Un comité des SLT organise régulièrement sur l’ex-ZAD de NDDL et au quartier libre des Lentillères à Dijon des rencontres avec les collectifs locaux désireux de s’agréger à la campagne des SLR. Les dossiers sélectionnés bénéficient de l’appui logistique, humain, financier et organisationnel du mouvement. Le soutien des SLT à un combat local lui confère généralement une visibilité nouvelle et apparaît comme un accélérateur de luttes. Le retentissement médiatique du combat contre les retenues de substitution dans le marais poitevin depuis que les SLT se sont engagés dans cette lutte, pourtant portée localement par le collectif Bassines Non Merci depuis 2017, en est la parfaite illustration.

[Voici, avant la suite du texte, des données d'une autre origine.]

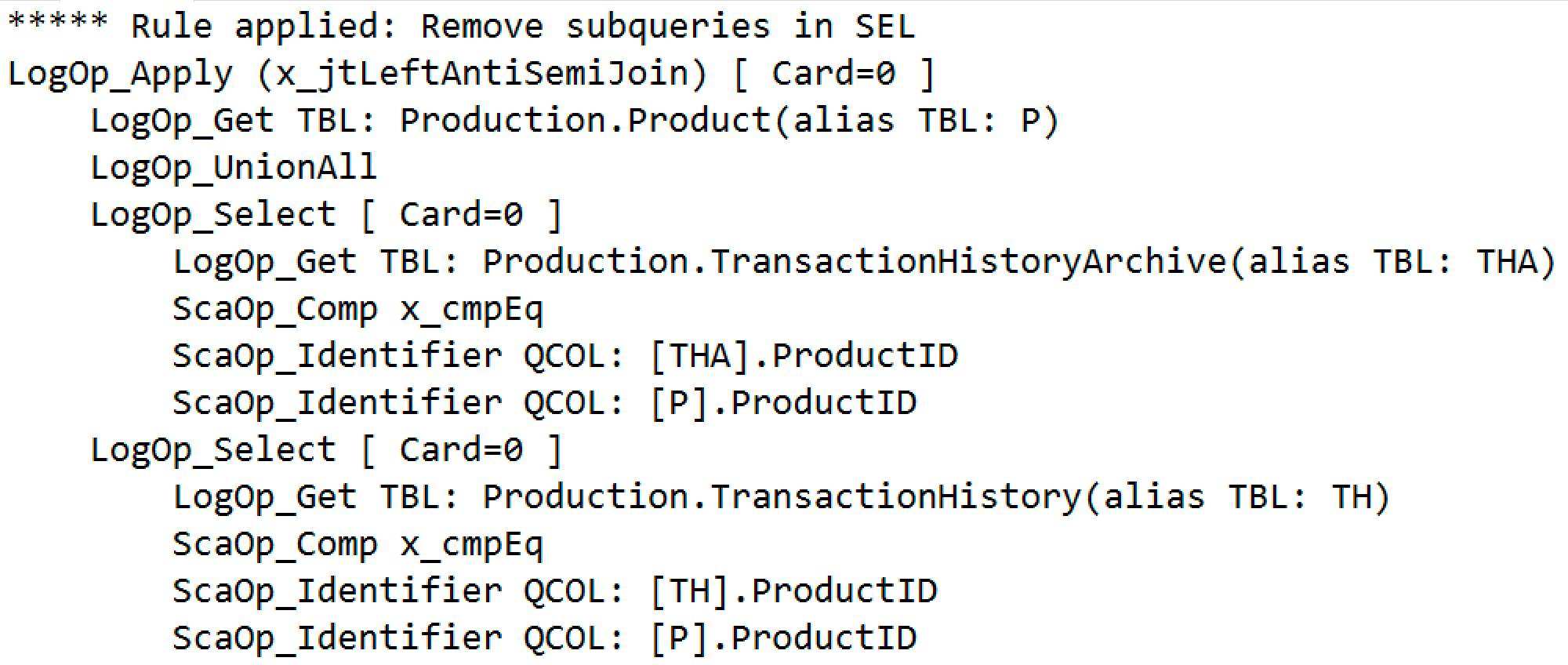Click the 'Rule applied: Remove subqueries' header line
This screenshot has width=1568, height=665.
461,27
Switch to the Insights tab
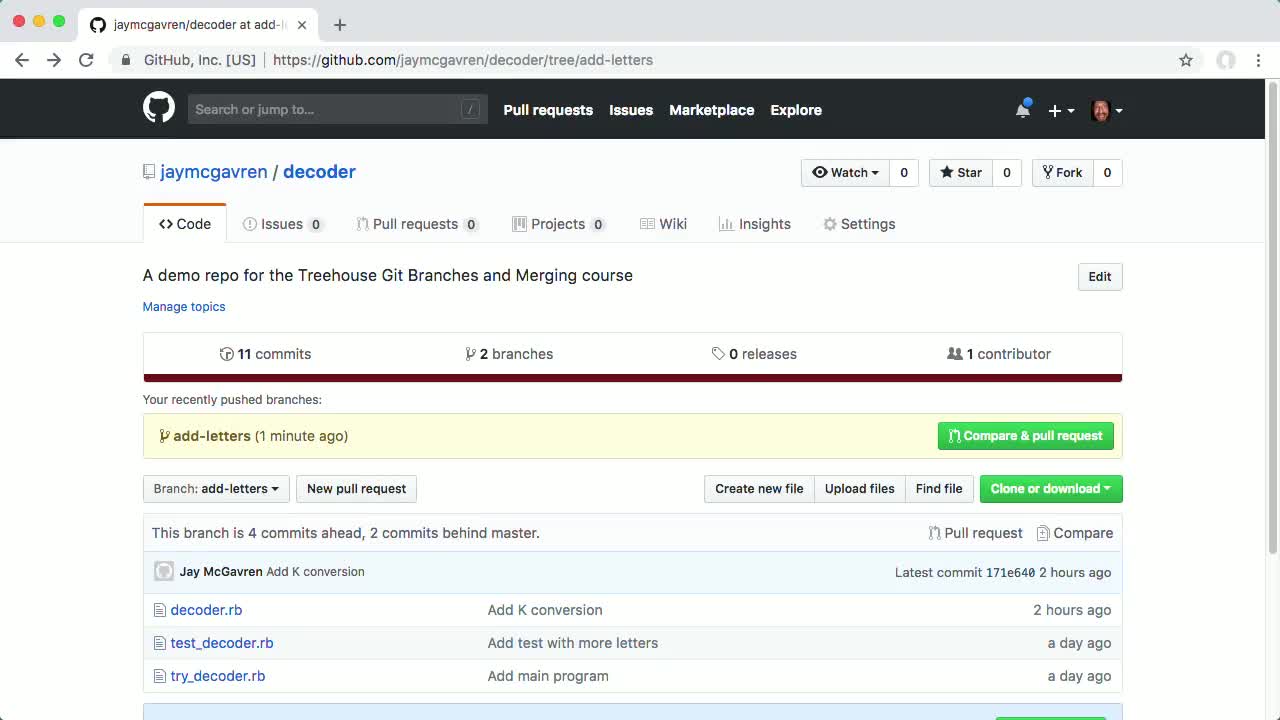Image resolution: width=1280 pixels, height=720 pixels. point(755,224)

Selon un principe de réciprocité, chaque organisation et collectif bénéficiant d’un appui des SLT s’engage à soutenir les autres luttes pour lesquelles les SLT sont engagés, amplifiant ainsi le nombre de manifestants et conduisant à une grande mobilité des militants sur l’ensemble du territoire national. Le mouvement est soutenu financièrement par l’association Pour la Défense des Terres, créée par Prénom NOM et Prénom NOM (tous deux co-présidents jusqu’en août 2022) et domiciliée sur l’ex-zad de Notre-Dame-des-Landes.
La trésorerie générée par l’association permet au mouvement de bénéficier de rentrées d’argent régulières et substantielles, nécessaires au soutien de la lutte, à l’organisation des évènements festifs et à la mise en place d’un important volet de communication. Les SLT peuvent recevoir plusieurs milliers d’euros chaque mois, provenant essentiellement de dons via la plateforme HelloAsso. Les associations locales impliquées dans les luttes dans lesquelles les SLT se sont engagés bénéficient directement de ce soutien financier.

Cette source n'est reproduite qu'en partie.